I am one of the theoretically minded biologists to join the Virtual Cell Program. I worked on the problem of protein folding for my Masters thesis from Jawaharlal Nehru University (New Delhi, India). Thereafter I became interested in neuroscience and schizophrenia and joined Dr. Sabine Bahn's group for my PhD at Cambridge University. My PhD project developed into a systems based functional approach to understand schizophrenia using multiple "-omic" platforms (Prabakaran et al, 2004, Swatton et al 2004). During my PhD I realized that investigating "-omic" snapshots of gene, protein, lipid and other cellular component expression changes is not sufficient to understand such complex biological phenomena.
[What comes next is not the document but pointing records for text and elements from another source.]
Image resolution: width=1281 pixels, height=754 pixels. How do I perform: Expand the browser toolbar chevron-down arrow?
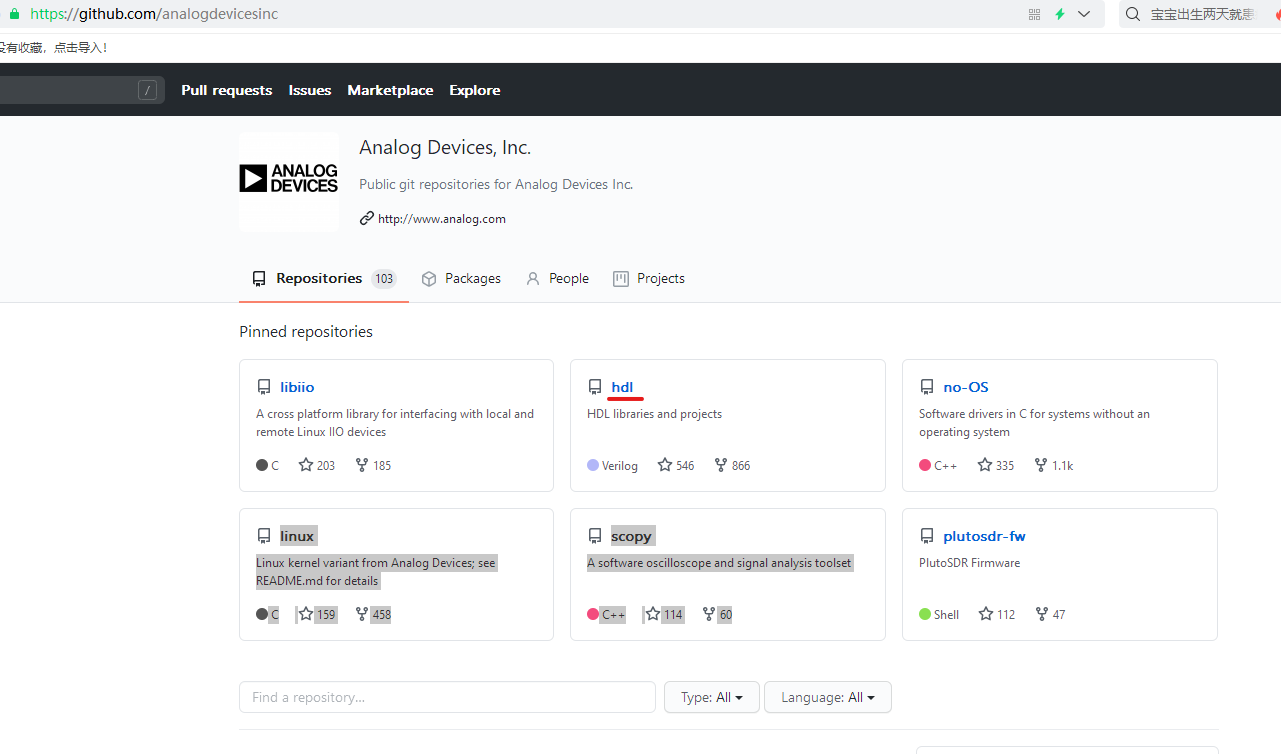point(1084,14)
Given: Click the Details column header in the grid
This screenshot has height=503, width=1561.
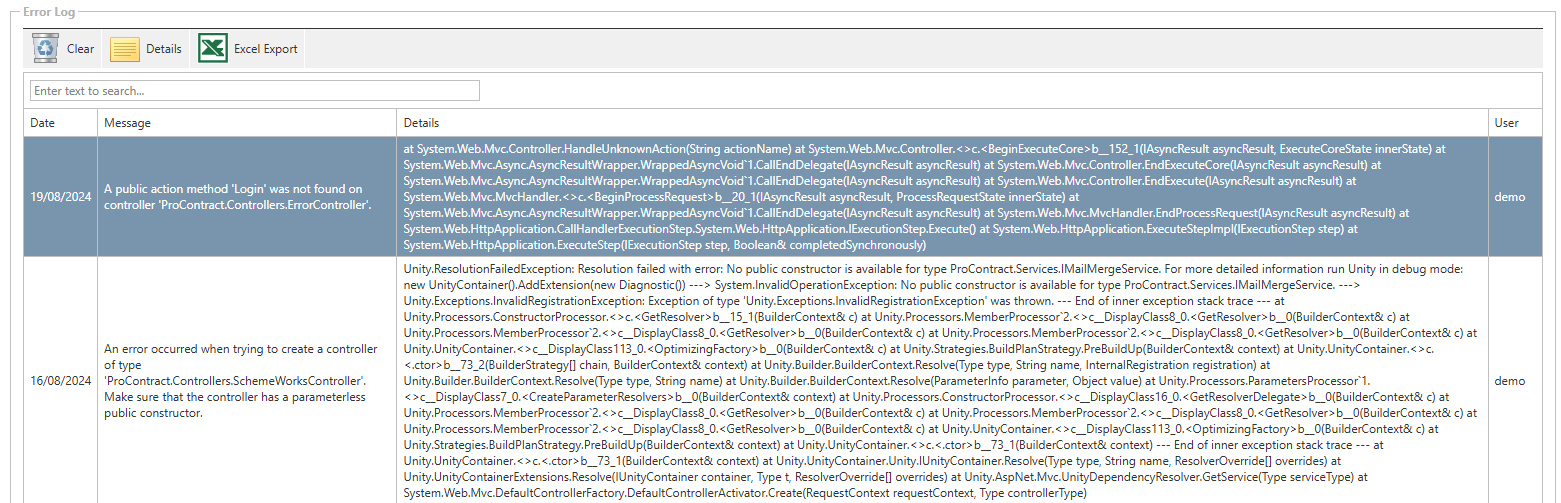Looking at the screenshot, I should (421, 123).
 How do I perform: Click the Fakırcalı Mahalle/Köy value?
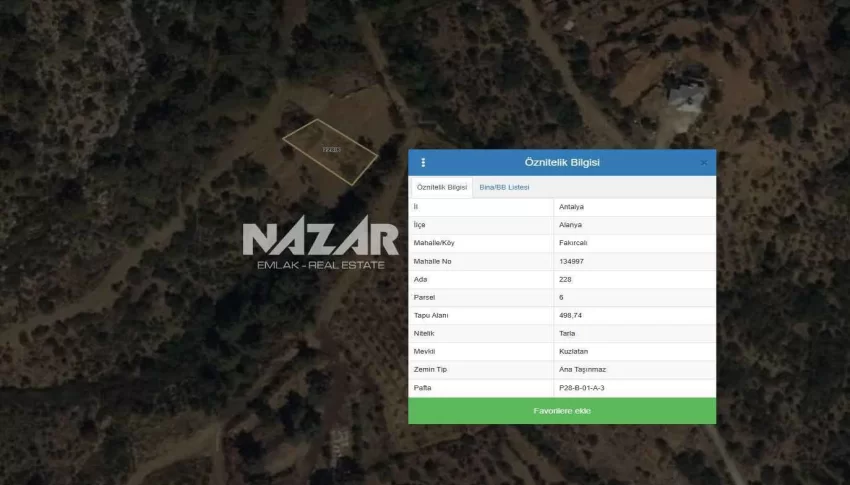573,243
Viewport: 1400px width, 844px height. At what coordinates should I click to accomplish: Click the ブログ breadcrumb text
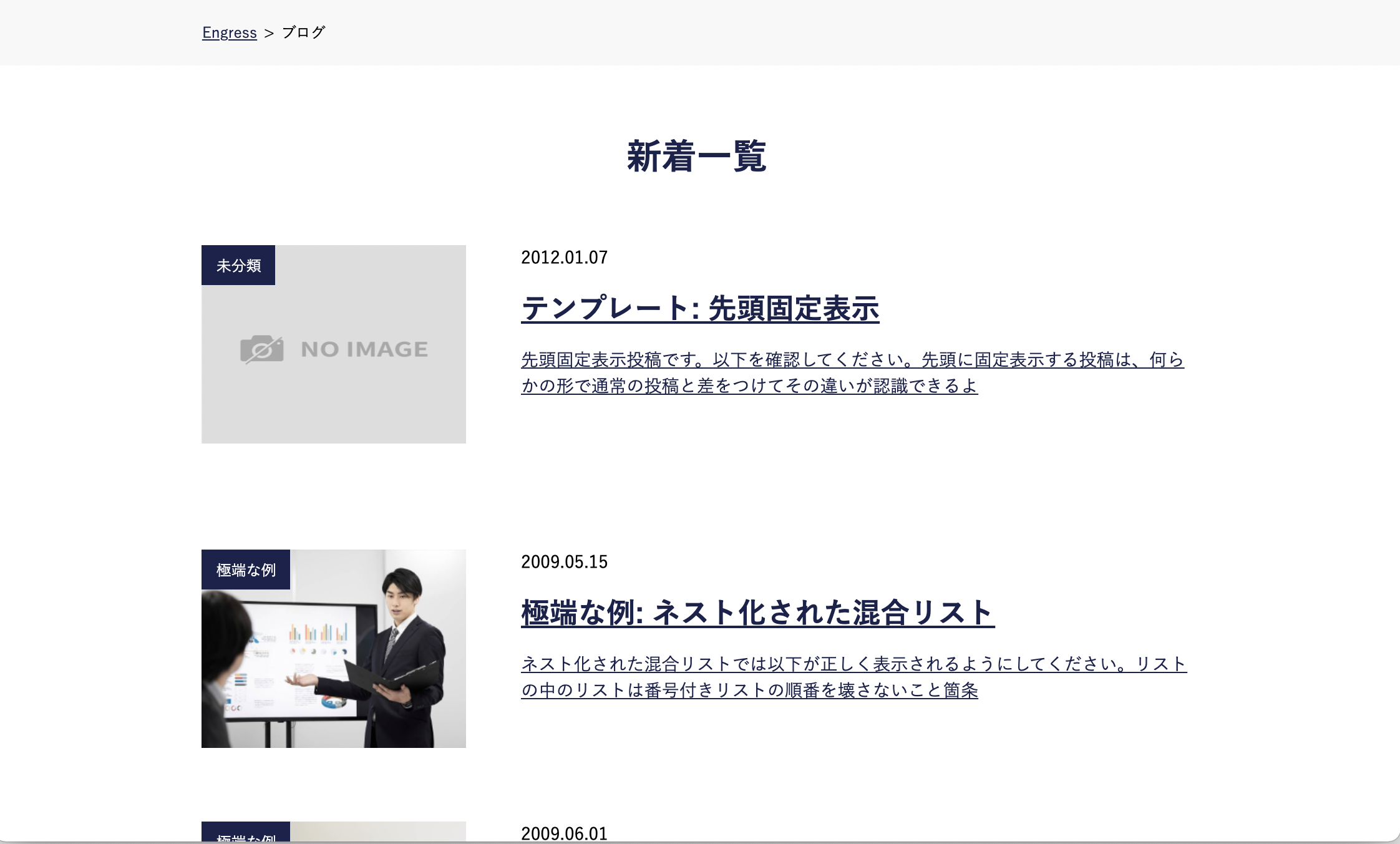click(x=303, y=32)
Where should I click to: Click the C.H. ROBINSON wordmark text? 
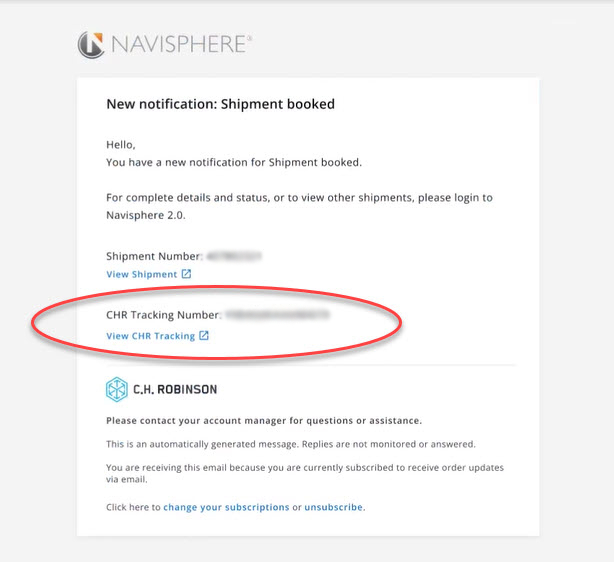175,389
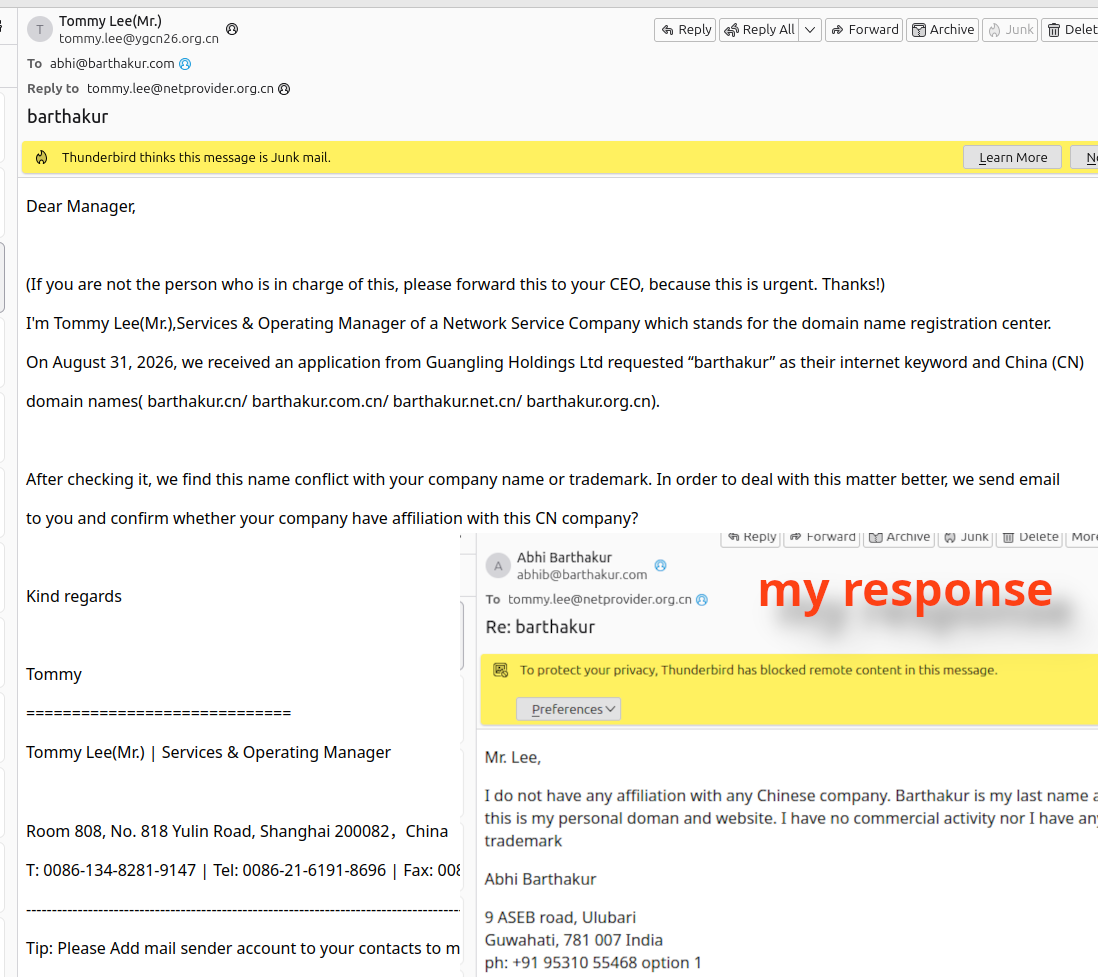
Task: Click sender address tommy.lee@ygcn26.org.cn
Action: (x=139, y=39)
I believe one has to investigate the dynamics of the interactions of these components to arrive at an hypothesis, for which one needs mathematical and computational modelling as well. Thus my interest shifted to the dynamics and mechanisms of interactions and self-organization in complex biological systems.

I joined Dr. Gunawardena's lab in 2006 to develop methods to quantify phosphorylation patterns in multisite phosphorylation and understand its role in signal transduction and information processing in mammalian cells. I also want to develop models of Drosophila eye development and patterning with the modular programming language little b, in order to better understand multicellular interactions and organization.

last updated on 19 May 2006

Yangqing Xu

Yangqing Xu

Postdoctoral Fellow
(617) 432 5733
yangqing_xu at hms.harvard.edu

I have broad interdisciplinary backgrounds in both biological science and engineering. With an undergraduate degree in hydraulic engineering, some of my former classmates built the Three Gorges Dam on the Yangtze River, one of the largest hydraulic constructions in the world. As the odd one out among my classmates, I developed interests in the flow inside a heart, rather than that inside a turbine. I therefore first did a Masters in bio-fluid mechanics. After focusing on biotechnology development during my PhD (in Biomedical Engineering), I joined the current laboratory and began my career in systems biology. My current research focuses on the study of complex dynamics of biological networks using a combination of quantitative imaging, cell biology and mathematical modeling. The measured dynamics leads to mathematical models for the structure and the regulation of the network, which can be iteratively tested by experiments. I apply this interdisciplinary systems biology approach to investigate information processing and decision making in growth factor signaling and autophagy cell death in mammalian cells.

I always picture a cell as a country with various factories and heavy traffic on the connecting roads, and it has been a joyful trip in such a lively world watching the constructions, transportations and battles in it. As a systems biologist, I am repeatedly amazed how a cell coordinates so many activities and functions as an integrated and self-organized kingdom, yet without a king. Looking back over the last decade, the scale of my research shrank from kilometers to nanometers, but with a dramatic increase of complexity in the system. I find it truly fascinating.